3. Browser window sizes are unreliable.
Most humans using the Internet have lots of things open at once. A typical office worker might be working on a document while checking email while chatting on IM while listening to music on iTunes. Each of these applications takes up screen space, so people are very likely to change the size of their browser window (or windows!) to make room for their other activities.
So, the concept of a consistent “fold” that is related to the standardized size of a typical user’s browser window is completely imaginary. And to spend design time to accommodate this supposedly standardized and universally applicable window size is (a) a waste of money and (b) a guarantee that the design won’t use the available real estate very well.
4. I blame PowerPoint.
Lots of people blame PowerPoint for various horrible things, but I blame it for forcing designers to design Web pages that look nice in it. What looks best in a PowerPoint presentation? Screens that have a strong horizontal emphasis and end at the bottom of the powerpoint page, which is always set to “landscape.”
This is not how the Web works. Most Web pages have a portrait orientation. Go look at the New York Times if you don’t believe me. Keep scrolling until you reach the bottom of the page. Is it a landscape orientation? Go look at a bunch of other sites with great content. You’ll find the same thing.

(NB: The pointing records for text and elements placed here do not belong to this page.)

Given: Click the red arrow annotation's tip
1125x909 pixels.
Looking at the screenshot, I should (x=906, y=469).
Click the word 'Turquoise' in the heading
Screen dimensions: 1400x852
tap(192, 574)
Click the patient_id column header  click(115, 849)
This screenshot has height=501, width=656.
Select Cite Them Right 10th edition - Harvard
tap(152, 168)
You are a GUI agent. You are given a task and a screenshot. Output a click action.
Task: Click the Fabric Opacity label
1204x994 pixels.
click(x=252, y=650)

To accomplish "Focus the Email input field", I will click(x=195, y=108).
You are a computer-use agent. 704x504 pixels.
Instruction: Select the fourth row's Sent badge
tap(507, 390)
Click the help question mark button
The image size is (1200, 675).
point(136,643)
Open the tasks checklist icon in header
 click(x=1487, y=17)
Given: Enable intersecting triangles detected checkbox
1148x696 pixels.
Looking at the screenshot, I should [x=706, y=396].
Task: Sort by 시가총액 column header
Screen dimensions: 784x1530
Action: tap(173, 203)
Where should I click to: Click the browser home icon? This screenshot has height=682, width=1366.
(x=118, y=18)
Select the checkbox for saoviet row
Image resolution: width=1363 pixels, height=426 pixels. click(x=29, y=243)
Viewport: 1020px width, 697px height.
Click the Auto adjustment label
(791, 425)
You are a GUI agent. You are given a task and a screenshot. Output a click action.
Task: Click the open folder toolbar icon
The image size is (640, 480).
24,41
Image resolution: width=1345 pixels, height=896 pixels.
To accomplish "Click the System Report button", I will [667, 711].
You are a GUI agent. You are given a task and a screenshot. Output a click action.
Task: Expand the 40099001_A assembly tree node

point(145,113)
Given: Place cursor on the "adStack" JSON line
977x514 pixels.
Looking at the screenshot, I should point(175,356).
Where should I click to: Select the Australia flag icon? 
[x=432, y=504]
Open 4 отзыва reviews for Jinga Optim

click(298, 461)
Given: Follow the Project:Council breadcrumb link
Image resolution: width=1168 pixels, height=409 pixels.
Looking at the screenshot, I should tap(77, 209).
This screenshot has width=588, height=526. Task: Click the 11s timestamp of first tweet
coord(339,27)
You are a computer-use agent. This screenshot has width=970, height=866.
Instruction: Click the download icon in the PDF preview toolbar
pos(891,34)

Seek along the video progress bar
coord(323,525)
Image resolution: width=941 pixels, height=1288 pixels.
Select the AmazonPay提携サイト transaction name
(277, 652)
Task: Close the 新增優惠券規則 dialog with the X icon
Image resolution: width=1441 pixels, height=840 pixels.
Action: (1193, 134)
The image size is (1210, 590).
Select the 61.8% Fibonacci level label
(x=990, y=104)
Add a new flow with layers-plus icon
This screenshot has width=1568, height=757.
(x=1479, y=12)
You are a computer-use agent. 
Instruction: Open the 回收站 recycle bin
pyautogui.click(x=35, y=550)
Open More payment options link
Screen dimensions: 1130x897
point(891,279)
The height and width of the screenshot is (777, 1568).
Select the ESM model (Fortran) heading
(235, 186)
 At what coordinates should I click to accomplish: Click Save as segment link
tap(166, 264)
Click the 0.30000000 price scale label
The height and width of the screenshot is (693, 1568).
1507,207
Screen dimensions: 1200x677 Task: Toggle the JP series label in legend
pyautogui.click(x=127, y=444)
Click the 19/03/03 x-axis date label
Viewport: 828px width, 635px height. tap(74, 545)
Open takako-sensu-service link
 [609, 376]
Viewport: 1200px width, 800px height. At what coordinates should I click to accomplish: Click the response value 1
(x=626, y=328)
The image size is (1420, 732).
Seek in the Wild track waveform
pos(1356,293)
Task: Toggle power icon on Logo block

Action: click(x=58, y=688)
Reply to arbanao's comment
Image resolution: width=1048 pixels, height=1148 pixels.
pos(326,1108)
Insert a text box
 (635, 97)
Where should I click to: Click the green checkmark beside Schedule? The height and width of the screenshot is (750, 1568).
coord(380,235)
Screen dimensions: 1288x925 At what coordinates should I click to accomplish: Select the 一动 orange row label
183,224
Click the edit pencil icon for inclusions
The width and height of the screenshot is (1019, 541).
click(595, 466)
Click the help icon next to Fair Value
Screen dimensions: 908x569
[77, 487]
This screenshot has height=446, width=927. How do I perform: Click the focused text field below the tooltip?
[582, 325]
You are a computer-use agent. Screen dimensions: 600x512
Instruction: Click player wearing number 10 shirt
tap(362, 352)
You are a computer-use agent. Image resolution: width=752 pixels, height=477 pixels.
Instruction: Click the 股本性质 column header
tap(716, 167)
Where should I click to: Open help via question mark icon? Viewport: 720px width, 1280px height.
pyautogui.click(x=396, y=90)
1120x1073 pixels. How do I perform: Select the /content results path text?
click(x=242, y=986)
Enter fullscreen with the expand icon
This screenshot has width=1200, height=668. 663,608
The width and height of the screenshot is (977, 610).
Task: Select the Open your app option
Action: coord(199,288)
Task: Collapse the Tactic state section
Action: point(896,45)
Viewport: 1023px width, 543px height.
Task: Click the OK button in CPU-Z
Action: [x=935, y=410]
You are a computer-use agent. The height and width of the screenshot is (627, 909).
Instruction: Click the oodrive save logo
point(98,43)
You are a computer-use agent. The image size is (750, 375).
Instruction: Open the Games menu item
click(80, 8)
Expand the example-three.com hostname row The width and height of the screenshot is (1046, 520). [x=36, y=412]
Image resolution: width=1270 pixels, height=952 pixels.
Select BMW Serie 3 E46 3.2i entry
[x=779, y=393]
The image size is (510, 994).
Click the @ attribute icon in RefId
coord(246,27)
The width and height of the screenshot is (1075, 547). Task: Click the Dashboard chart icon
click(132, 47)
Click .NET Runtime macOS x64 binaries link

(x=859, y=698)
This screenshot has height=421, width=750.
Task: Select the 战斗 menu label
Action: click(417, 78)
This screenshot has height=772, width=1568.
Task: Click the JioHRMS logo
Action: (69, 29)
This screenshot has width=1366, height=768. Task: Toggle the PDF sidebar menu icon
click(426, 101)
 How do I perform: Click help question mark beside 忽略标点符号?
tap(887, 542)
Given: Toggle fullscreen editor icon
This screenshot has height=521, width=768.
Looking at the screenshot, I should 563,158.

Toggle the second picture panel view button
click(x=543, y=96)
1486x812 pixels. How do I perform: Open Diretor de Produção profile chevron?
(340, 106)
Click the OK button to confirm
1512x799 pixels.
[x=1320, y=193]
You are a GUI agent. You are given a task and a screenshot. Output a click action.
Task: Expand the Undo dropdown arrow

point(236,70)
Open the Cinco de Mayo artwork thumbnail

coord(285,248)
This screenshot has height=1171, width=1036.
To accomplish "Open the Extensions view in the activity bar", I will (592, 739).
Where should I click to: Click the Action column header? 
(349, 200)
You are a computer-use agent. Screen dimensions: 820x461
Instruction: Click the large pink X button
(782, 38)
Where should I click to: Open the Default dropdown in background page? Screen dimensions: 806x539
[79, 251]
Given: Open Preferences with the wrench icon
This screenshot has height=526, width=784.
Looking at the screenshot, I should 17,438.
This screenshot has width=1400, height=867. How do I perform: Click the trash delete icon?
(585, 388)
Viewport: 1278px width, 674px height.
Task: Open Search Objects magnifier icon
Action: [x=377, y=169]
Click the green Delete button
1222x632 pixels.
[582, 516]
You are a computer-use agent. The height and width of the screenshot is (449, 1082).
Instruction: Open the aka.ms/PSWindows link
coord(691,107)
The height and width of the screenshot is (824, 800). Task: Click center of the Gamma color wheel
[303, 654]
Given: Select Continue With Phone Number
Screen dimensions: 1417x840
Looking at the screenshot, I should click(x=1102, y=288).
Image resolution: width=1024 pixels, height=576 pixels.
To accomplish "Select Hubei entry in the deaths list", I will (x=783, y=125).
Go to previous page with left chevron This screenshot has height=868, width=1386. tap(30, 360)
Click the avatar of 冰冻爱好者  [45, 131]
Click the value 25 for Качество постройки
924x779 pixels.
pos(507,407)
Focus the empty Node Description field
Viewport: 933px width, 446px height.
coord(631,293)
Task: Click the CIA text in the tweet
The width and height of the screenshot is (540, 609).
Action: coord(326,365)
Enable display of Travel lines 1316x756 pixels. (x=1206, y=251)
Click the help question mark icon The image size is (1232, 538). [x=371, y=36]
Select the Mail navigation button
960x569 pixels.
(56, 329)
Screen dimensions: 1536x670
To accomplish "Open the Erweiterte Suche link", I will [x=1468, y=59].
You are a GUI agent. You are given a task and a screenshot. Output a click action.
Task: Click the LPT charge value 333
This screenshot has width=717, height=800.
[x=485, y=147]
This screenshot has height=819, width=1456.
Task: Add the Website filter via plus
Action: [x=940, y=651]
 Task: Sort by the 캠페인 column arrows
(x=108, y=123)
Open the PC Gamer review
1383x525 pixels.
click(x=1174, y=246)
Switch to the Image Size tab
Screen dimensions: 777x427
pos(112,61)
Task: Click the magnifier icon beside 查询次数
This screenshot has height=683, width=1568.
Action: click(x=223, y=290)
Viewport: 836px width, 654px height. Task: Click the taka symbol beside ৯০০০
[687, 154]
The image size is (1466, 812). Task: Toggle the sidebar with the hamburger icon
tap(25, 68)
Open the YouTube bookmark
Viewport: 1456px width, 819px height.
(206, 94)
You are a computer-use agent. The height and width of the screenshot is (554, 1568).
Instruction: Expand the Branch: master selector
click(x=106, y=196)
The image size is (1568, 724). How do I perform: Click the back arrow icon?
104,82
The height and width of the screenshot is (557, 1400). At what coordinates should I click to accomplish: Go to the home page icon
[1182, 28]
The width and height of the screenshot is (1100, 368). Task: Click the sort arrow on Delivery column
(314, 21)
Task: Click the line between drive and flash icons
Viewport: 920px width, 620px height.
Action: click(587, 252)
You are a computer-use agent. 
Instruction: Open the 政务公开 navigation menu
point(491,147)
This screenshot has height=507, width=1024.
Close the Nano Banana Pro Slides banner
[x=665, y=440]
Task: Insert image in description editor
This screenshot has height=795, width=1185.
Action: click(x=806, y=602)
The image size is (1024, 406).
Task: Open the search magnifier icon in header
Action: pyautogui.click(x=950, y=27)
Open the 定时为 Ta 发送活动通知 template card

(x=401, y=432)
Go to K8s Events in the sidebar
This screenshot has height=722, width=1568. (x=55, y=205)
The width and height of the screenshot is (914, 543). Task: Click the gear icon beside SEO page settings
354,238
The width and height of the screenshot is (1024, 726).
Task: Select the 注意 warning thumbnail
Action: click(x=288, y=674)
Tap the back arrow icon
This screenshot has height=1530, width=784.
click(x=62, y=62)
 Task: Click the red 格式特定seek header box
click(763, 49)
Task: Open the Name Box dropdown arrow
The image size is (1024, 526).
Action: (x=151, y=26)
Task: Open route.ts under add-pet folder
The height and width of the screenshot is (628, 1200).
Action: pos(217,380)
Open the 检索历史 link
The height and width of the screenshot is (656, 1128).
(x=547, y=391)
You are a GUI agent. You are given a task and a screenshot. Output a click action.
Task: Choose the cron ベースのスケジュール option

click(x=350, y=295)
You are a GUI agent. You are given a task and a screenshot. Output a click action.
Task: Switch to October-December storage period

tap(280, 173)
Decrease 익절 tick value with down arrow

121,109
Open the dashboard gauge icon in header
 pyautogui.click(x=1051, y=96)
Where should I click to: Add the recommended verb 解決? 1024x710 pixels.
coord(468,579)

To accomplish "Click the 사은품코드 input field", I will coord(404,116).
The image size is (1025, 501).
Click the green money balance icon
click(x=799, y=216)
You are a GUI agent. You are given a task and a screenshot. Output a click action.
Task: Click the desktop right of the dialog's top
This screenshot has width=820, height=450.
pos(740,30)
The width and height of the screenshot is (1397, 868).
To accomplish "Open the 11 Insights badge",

This is why designers should avoid showing wireframes or comps in PowerPoint. It’s a good way to get client approval; clients are businesspeople, after all, and PowerPoint is the presentation platform of the business world, so it’s something they’re probably comfortable with. Also, it’s really easy to sell a client a nice-looking but very short page if it’s presented in PowerPoint, because a 600 pixel page height is a natural fit for a typical PowerPoint screen. It looks great, in PowerPoint. And only in PowerPoint. The same design will do clients a great disservice in the wild world of the Web.
5. Conclusion: the “fold” should die in a fire.
It’s one of those crazy American over-the-top Internet expressions, “die in a fire.” But it applies. The fold fallacy costs people money, drives designers nuts, pays legions of usability consultants, and is probably hurting someone’s business somehow, somewhere. It should die in a violent and irretrievable manner. It’s a stupid and costly myth, and it needs to go.